ENS Name Normalization

open · August 14, 2022, 6:46pm

Just because you don’t think it’s confusing doesn’t mean other people don’t

It is known within the realm of DNS domains that people have in the past mistaken the two characters. This is not something made up. This is the why the underscore is being specifically addressed

9gag.eth · August 14, 2022, 7:07pm

I’ve seen people confuse an I with an L but i’ve never seen someone confuse a hyphen with a underscore.

Never have I seen someone type out a phone number like 555_555_5555

Theth.eth · August 14, 2022, 7:13pm

In my line of work I have seen plenty of people use a hyphen or underscore wrong, even asking what is the hyphen key on the keyboard, is it this one or that one

100% it is a confusable

People around a computer every day won’t make mistakes usually, if you want ENS to take off it will take more than those already here and around a computer day in day out, these people that will make ENS work are the ones that will make the mistakes

It’s such an obvious mistake, that is why I have been mentioning it so much

Wildfire · August 14, 2022, 7:16pm

Pretty much “no” to everything you’ve said.

Nothing you said makes a compelling case for underscores being an issue other than you think they are an issue.

_ is to -
what i is to l
or a is to @
or u is to v

I can see you sound concerned, but I cant see where exactly it becomes painfully obvious of the dangers it poses to the users, or the outrage it will cause.

Btw If you say the same thing (and I do mean the same) all over again repeatedly at what point do you start considering it spammy behaviour ?

open · August 14, 2022, 7:29pm

How do you not see the hypocrisy of this comment?

Those characters look different.

A hyphen and underscore literally look the same.

Theth.eth · August 14, 2022, 7:30pm

They are also on the same keyboard key on a physical keyboard, plus on an iPhone it’s in the same place

Wildfire · August 14, 2022, 7:38pm

I’m sure everyone that has read the thread have duly noted your concerns. You can rest assured the highly technical and prepared people behind ENS understand where you stand.

I’m confident everyone would change their minds (or maybe already have) if there is a compelling enough argument about the underscores representing a security risk and needing to map to hyphens. I myself and several others don’t seem to buy into the idea. But in the grand scheme of things my opinion is quite irrelevant.

At the end of the day the people behind the ENS-IP which Id bet an arm are several orders of magnitude more qualified to make the final assessment are going to present the final draft with their recommendations.

The DAO is going to vote it and that’s that.

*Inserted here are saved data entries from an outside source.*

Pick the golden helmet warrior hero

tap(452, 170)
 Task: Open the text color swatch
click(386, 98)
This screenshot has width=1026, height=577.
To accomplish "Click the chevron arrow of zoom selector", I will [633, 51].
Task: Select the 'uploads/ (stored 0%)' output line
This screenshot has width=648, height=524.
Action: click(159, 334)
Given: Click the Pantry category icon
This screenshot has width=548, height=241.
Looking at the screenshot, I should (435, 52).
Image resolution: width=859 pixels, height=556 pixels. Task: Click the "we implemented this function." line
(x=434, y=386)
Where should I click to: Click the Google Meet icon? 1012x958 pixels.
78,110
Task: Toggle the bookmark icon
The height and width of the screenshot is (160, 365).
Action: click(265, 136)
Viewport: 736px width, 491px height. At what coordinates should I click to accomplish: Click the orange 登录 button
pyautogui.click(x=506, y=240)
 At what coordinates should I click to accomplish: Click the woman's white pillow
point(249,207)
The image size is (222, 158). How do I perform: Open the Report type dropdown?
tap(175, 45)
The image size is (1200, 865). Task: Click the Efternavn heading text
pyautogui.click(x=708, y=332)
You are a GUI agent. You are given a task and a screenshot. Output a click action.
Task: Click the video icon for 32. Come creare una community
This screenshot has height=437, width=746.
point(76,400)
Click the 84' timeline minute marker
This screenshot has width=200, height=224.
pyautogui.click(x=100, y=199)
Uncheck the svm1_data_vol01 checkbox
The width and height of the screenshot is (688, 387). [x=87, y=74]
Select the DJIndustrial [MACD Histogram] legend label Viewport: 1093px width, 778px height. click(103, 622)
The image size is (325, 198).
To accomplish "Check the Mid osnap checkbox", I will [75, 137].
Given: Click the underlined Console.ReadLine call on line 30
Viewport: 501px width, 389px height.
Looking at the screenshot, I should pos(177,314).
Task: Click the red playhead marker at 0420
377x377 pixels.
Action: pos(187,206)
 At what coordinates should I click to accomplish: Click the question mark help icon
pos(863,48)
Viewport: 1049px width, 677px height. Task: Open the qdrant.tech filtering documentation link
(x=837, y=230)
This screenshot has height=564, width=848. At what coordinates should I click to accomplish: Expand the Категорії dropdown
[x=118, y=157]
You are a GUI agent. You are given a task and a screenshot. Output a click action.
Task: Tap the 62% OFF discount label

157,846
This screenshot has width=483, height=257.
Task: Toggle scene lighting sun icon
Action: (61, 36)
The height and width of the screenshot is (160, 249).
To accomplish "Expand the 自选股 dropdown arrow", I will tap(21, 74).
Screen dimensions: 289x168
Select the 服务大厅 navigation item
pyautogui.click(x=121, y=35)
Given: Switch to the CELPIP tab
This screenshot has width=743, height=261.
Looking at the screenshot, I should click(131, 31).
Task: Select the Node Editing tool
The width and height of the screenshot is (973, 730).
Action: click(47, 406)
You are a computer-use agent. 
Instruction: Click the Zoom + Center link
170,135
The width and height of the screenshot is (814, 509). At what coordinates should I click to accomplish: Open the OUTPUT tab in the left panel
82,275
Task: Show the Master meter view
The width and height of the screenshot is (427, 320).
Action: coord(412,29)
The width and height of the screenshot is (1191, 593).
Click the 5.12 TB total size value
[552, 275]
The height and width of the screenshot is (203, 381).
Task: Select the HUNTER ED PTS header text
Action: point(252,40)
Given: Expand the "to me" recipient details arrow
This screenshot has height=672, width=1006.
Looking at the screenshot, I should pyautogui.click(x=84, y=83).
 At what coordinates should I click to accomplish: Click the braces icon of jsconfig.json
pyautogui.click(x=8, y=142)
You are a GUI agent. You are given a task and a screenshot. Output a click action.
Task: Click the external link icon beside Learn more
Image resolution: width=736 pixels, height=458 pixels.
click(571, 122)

This thread is getting caught up in a distractive situation that doesn’t feel its going to advance in any direction. I myself will stop replying to anything underscore / hyphen related as I believe doing so removes more value from this thread than it provides.

Notsmol · August 14, 2022, 7:39pm

Fr you telling my - and _ is the same ? , this getting out of hands.
Most weird part is , what’s the motivation you talk since months about this ? Like you could say the same about: ‘’ “ (apostrophe and quotation marks). It’s kinda obvious why you guys focus on the underscore hyphen debate.

Theth.eth · August 14, 2022, 7:47pm

In your example you are using characters that are already in use, so yes they are confusables, but nothing can be done now

The @ sign is not going to be issued so again is a non argument

What we are talking about here is a confusable that can be fixed now before it is allowed

There is a major difference

9gag.eth · August 14, 2022, 7:50pm

It’s best that we stop discussing this minor issue as it distracts from larger issues those who are actually working on the code and the normalization update are trying to solve.

Wildfire · August 14, 2022, 7:52pm

This thread probably needs a little moderation.

To keep this clean and In the best interest of those that want to track progress of normalization without having to unnecessarily get caught on the nitty gritty (and likely less relevant subjects) I suggest @Theth.eth (if you need to further pursue this) that you open an entire new thread about underscores and hyphen to debate and make your points there.

nick.eth · August 14, 2022, 9:46pm

The underscore-vs-hyphen ‘discussion’ is closed. Any further replies discussing it will be deleted so they don’t drown out discussion about the normalisation function. Please take any further underscore-discussion to DMs or another thread.

Ronald · August 15, 2022, 12:43am

Raffy, can you clarify what will be valid? There is confusion on twitter.

a.eth (two underscores), a.eth (trailing underscore), a.eth (double trailing underscore) => are these valid?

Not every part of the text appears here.